• [Exercise brief]: Please list every line in the rows below that contains the word "This".

• [Provided entries]:
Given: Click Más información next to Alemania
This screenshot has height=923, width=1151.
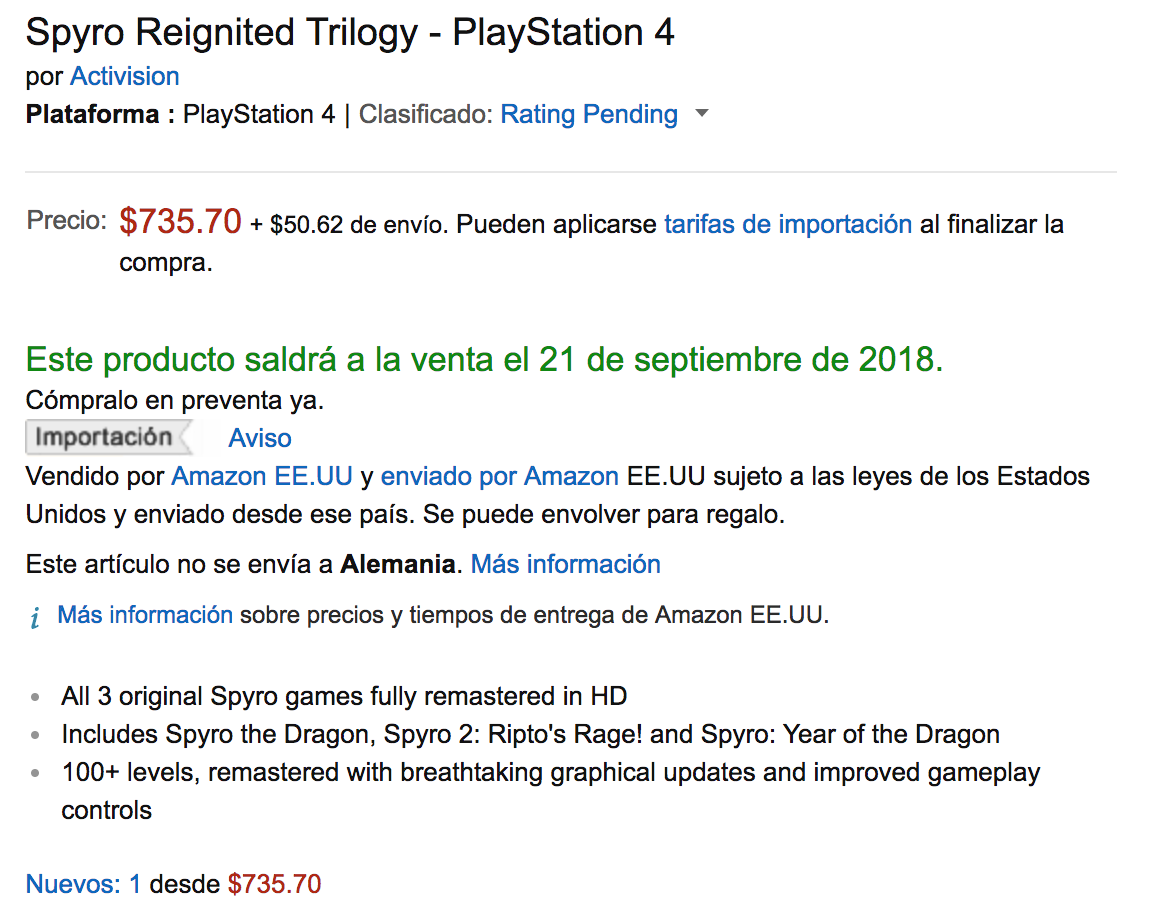Looking at the screenshot, I should [x=565, y=564].
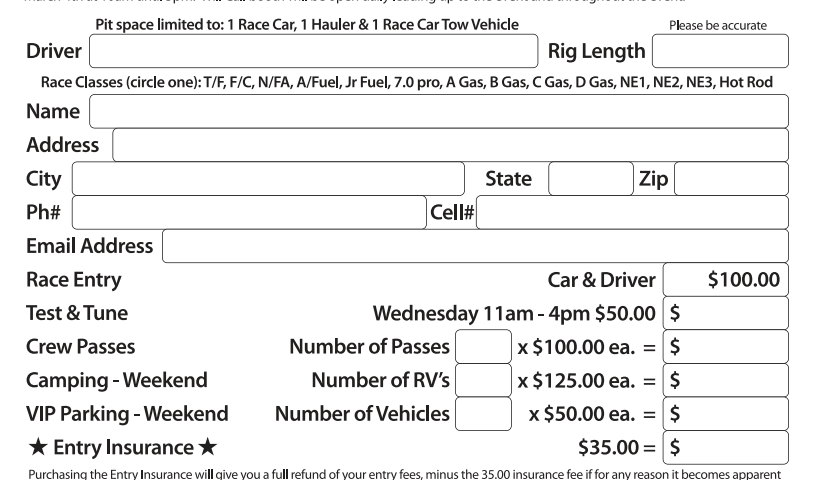The width and height of the screenshot is (814, 480).
Task: Focus the Cell# number field
Action: click(632, 213)
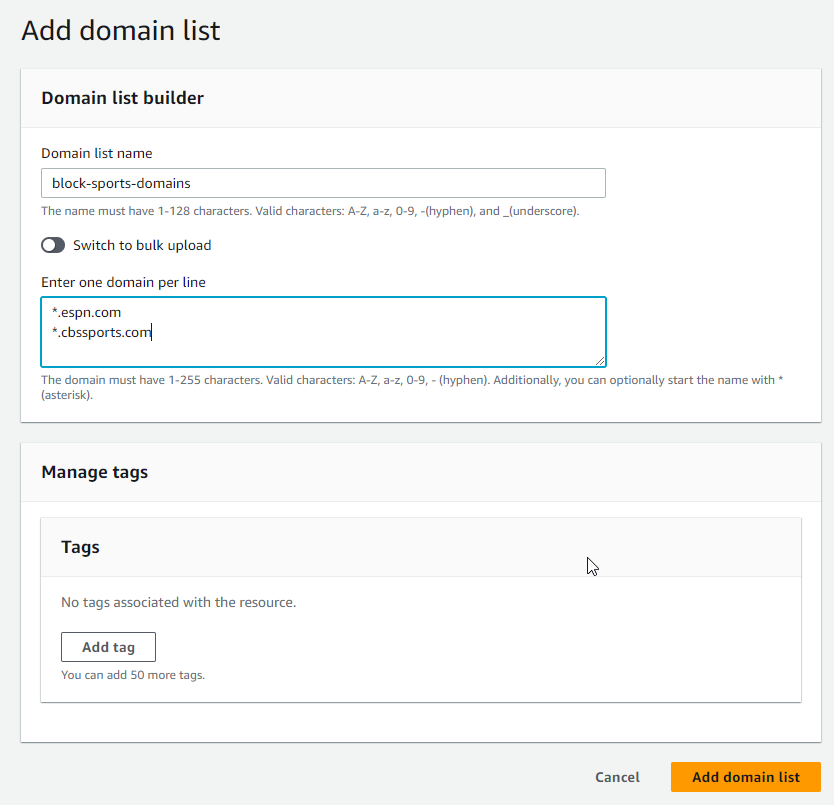The height and width of the screenshot is (805, 834).
Task: Click the Domain list builder section heading
Action: coord(123,98)
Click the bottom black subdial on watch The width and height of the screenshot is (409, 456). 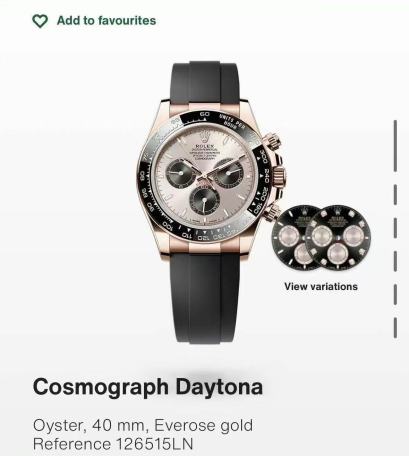point(204,200)
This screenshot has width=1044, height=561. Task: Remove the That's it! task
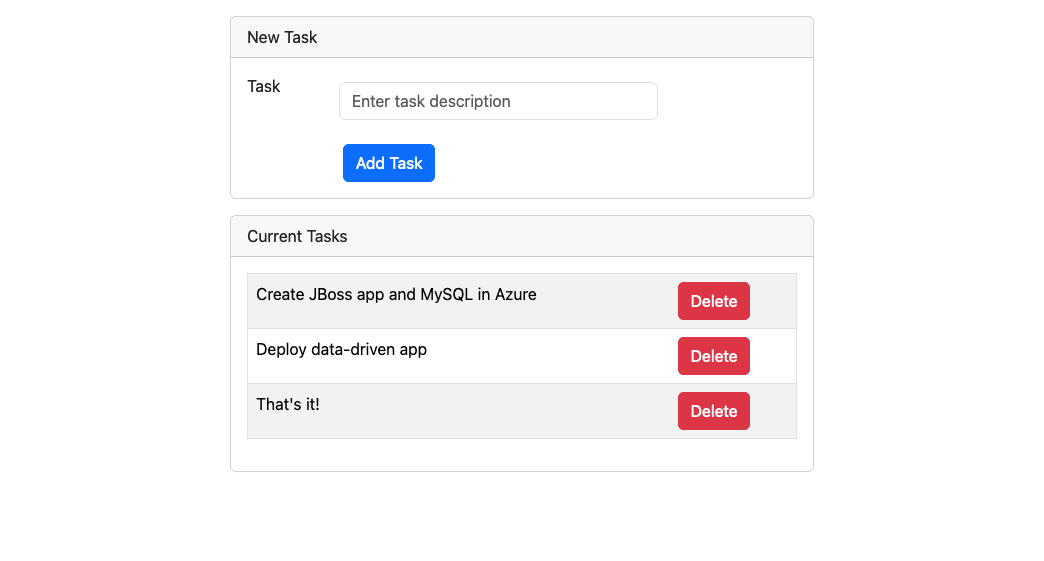(713, 411)
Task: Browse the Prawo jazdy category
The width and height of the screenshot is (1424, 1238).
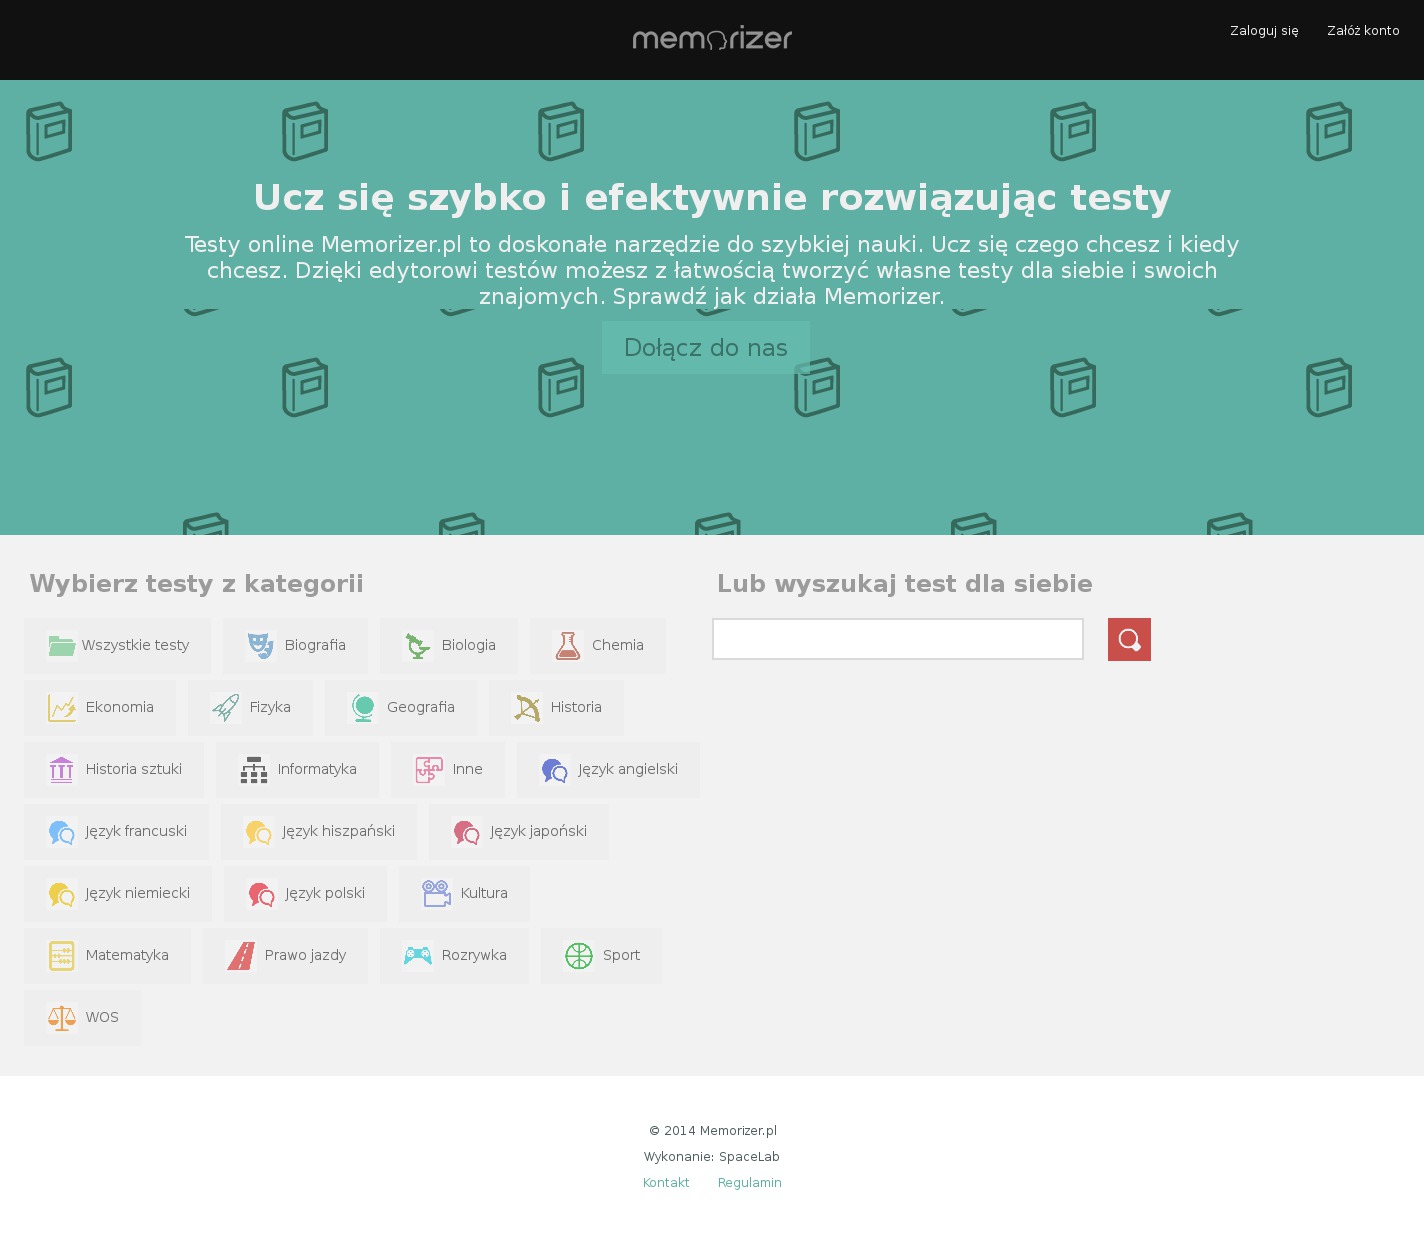Action: point(286,956)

• [Complete response]:
This screenshot has height=923, width=1151.
This screenshot has width=1044, height=561. Task: Remove the That's it! task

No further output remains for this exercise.